**PAGE EXTRACT:**
'''

EX-10.1 2 d805983dex101.htm EX-10.1 EX-10.1

Exhibit 10.1

SAGE THERAPEUTICS, INC.

AMENDMENT NO. 1 TO AMENDED AND RESTATED 2016 INDUCEMENT EQUITY PLAN

WHEREAS, Sage Therapeutics, Inc. (the “Company”) maintains the Amended and Restated 2016 Inducement Equity Plan (the “Plan”); and

WHEREAS, the Board of Directors of the Company has determined that it is in the best interest of the Company and its stockholders to amend the Plan, pursuant to Section 15 thereof, to decrease the number of shares of common stock of the Company that may be granted under the Plan and to establish that no future awards may be granted under the Plan.

NOW, THEREFORE, in consideration of the foregoing, the Plan is amended, pursuant to Section 15 thereof, as follows:

 

  1.

'''

**PROVIDED MATERIAL:**
'''

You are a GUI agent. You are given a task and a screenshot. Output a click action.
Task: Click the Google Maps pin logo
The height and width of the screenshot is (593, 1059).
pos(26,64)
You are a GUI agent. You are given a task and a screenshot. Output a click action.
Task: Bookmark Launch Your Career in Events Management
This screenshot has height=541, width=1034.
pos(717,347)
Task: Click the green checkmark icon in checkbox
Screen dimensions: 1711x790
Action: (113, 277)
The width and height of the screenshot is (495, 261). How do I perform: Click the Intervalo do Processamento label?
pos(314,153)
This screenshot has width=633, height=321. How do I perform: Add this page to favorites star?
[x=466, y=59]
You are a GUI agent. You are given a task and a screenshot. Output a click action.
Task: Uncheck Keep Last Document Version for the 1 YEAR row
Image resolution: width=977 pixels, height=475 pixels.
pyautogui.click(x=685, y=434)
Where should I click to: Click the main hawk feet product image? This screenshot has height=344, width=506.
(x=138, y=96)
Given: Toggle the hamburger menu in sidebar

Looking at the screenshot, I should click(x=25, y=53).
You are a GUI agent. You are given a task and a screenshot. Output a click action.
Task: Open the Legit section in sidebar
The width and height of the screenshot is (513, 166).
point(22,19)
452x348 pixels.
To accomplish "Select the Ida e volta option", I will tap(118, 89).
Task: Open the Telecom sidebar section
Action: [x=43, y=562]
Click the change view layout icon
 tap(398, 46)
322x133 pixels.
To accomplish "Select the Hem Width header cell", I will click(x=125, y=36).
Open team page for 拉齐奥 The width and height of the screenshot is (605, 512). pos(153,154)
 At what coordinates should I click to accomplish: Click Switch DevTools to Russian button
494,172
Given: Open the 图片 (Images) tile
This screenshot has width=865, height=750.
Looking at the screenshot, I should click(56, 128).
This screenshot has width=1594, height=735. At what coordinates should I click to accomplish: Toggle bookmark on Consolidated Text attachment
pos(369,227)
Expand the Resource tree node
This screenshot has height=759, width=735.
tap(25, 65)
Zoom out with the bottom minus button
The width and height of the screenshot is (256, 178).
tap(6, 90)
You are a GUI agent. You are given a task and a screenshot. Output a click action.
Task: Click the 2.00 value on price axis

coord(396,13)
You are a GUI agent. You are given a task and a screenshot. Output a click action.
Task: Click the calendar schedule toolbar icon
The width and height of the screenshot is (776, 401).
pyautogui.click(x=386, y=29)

'''

**TASK BRIEF:** In the Sage Therapeutics plan amendment, under which section of the Plan is the amendment made?

**WRITTEN ANSWER:** Section 15